**Selected passage**.
----------

Scientists store a GIF in a living cell's DNA
TECH & SCI
By Gao Yun

2017-07-17 22:59 GMT+8

There are so many options available if you have data to save, like a hard disk, USB disk or DVD. But scientists have now found a new and very fancy storage option – in the DNA of bacteria.

In a study published in the journal Nature, researchers from Harvard University have successfully encoded a short video into the DNA of living E. coli bacteria. They defined a DNA code for each pixel of a black-and-white movie and used the CRISPR genome-editing tool to "upload" data onto DNA, turning the bacteria into a storage disk.

 E. coli bacteria, pictured via a scanning electron microscope. /VCG Photo

"We designed strategies that essentially translate the digital information contained in each pixel of an image or frame as well as the frame number into a DNA code, that, with additional sequences, is incorporated into spacers," said Seth Shipman, lead study author according to the university's website.

“We then provided spacer collections for consecutive frames chronologically to a population of bacteria which, using Cas1/Cas2 activity, added them to the CRISPR arrays in their genomes," Shipman said, adding that after retrieving all arrays from the bacterial population by DNA sequencing, they were finally able to reconstruct all frames of the movie and the order they appeared in.

----------

**The data**.
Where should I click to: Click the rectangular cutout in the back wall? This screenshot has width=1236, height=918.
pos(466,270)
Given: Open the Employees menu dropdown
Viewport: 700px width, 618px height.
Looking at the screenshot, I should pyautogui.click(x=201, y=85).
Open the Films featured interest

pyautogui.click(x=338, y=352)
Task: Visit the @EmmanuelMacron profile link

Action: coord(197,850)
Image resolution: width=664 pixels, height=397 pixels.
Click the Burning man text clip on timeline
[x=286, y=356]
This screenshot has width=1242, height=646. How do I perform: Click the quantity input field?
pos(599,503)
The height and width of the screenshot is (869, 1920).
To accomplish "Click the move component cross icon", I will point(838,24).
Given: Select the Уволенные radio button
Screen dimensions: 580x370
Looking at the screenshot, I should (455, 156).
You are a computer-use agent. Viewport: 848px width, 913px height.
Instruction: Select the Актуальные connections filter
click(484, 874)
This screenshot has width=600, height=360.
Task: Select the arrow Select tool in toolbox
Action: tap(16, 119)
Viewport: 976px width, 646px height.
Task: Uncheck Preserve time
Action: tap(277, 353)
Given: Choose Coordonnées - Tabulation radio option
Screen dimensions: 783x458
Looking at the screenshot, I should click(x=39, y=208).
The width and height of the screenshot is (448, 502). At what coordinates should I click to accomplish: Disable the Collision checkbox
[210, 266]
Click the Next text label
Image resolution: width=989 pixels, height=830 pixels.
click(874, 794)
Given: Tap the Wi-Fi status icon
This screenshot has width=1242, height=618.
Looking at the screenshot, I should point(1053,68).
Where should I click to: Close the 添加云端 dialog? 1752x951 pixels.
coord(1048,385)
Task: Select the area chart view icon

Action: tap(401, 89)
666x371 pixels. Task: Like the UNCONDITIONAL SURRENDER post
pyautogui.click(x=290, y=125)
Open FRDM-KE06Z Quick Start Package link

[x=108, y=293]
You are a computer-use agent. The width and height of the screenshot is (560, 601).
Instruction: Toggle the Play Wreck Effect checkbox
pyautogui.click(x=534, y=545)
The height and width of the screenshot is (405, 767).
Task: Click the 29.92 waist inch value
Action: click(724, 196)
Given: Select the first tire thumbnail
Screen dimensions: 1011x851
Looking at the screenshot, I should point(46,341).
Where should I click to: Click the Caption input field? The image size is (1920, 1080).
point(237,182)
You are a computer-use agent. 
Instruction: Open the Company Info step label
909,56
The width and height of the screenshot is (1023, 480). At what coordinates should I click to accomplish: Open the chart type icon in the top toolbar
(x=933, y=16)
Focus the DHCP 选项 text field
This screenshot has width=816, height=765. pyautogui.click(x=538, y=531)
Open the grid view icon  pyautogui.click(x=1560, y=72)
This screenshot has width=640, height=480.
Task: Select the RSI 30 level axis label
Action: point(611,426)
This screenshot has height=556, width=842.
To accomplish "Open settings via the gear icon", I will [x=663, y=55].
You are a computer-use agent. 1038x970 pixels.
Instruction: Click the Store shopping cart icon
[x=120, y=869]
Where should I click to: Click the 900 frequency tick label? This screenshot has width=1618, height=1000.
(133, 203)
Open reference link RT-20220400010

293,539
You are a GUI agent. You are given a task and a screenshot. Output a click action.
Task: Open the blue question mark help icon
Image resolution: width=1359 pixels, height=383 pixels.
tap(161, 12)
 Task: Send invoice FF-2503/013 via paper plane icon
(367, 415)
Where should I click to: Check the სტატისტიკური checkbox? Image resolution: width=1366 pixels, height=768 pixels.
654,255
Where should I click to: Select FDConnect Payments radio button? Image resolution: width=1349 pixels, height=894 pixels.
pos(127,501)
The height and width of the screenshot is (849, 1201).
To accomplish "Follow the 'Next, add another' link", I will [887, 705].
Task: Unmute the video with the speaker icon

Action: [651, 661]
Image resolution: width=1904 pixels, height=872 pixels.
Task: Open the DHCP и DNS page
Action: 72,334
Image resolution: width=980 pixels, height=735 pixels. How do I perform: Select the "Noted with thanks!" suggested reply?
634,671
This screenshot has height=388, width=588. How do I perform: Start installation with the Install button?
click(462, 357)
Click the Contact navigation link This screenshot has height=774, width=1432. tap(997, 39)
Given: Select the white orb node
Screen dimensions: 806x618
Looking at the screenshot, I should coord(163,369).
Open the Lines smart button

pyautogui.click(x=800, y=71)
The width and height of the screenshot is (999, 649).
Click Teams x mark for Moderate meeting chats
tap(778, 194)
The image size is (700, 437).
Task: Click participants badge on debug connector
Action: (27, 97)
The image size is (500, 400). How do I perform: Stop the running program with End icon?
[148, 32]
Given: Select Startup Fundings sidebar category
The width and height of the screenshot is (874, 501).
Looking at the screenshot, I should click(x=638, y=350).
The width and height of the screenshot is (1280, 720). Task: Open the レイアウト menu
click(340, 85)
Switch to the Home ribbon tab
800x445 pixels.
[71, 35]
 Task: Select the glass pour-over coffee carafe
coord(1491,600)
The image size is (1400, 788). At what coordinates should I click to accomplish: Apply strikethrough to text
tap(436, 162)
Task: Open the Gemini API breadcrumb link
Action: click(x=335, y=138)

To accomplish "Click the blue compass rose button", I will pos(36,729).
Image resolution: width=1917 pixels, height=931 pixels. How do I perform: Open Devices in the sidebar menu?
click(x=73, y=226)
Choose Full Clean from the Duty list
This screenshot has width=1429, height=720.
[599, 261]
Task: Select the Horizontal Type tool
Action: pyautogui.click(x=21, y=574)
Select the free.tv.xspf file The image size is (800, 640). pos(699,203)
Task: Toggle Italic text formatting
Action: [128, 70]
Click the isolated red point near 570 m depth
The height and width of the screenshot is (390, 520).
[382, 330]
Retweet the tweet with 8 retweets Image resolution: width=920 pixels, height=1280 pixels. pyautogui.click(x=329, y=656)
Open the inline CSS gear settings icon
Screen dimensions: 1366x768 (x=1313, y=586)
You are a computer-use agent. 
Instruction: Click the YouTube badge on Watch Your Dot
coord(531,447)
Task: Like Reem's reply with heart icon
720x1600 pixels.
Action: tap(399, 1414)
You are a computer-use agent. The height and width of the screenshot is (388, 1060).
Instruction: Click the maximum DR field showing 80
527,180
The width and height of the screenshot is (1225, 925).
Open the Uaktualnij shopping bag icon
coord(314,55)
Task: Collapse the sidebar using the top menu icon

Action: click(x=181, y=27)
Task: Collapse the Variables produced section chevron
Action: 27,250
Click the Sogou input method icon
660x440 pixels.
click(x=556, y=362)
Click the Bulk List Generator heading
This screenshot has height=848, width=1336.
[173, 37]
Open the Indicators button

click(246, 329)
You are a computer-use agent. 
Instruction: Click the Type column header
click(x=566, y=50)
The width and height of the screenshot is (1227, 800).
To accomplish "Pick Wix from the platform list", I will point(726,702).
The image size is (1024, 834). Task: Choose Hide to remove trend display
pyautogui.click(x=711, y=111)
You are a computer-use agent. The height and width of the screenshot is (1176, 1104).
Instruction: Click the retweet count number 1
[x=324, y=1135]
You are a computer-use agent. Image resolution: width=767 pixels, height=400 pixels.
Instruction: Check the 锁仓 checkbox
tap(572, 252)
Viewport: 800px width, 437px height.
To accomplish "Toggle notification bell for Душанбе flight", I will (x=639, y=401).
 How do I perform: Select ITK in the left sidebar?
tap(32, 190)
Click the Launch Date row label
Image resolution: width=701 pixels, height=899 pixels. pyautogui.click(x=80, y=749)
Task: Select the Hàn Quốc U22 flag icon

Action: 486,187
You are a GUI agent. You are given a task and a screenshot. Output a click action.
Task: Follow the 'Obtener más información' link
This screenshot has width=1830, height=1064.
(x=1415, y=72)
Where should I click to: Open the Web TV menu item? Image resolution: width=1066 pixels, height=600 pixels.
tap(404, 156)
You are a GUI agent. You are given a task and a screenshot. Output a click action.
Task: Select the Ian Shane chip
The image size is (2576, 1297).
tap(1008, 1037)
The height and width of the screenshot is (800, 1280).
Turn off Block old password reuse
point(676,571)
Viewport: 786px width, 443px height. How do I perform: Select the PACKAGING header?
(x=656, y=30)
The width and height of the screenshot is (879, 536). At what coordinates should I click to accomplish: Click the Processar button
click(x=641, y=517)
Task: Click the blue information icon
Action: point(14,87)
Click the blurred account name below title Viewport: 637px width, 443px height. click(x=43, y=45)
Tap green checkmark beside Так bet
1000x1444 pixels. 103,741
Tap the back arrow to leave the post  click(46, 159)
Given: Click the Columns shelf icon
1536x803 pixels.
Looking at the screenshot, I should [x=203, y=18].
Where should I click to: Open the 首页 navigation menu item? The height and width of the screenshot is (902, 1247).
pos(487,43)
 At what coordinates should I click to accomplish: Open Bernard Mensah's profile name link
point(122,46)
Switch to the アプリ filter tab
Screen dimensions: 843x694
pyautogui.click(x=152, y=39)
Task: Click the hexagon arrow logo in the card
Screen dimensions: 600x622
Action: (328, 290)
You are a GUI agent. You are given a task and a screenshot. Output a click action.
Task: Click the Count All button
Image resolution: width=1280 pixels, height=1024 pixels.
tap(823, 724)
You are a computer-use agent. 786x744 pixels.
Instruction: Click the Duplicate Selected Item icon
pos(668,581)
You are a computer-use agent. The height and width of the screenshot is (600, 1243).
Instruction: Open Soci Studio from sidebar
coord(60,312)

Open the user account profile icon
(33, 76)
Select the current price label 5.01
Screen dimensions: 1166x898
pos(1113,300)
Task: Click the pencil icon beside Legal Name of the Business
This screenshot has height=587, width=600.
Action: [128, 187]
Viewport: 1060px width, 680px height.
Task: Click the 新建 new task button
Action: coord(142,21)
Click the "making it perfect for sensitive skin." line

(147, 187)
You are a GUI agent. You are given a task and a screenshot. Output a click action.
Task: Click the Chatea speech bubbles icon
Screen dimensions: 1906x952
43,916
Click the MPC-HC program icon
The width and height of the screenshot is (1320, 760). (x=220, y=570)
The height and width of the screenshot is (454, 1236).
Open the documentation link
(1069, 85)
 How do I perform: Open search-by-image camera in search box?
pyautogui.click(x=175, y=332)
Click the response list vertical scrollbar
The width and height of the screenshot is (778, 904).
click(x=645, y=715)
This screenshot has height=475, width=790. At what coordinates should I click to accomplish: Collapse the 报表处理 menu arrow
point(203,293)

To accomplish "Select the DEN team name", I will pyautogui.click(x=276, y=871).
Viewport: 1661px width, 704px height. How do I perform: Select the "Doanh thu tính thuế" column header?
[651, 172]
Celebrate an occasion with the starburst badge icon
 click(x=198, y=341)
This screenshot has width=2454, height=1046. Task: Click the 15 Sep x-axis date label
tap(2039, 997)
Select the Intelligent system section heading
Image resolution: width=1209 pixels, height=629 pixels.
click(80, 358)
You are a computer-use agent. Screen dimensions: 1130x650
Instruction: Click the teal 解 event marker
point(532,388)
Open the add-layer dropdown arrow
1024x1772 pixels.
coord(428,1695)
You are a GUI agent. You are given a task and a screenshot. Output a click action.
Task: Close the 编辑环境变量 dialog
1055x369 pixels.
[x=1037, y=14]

----------

**Your tasks**.
**A.** Answer these questions using the article about storing a GIF in bacterial DNA, one line each:
(i) In which journal was the study published?
(ii) What genome-editing tool did the researchers use to "upload" data onto DNA?
(iii) Who is named as the lead study author?
**B.** Rewrite the paragraph beginning "In a study published in the journal Nature" from the article about storing a GIF in bacterial DNA as a shorter version that keeps its main facts.

**Solutions below**.
**A.**
(i) Nature
(ii) CRISPR
(iii) Seth Shipman

**B.** In a study in Nature, Harvard University researchers encoded a short video into the DNA of living E. coli bacteria. They gave each pixel of a black-and-white movie its own DNA code and used the CRISPR genome-editing tool to "upload" the data, so the bacteria worked as a storage disk.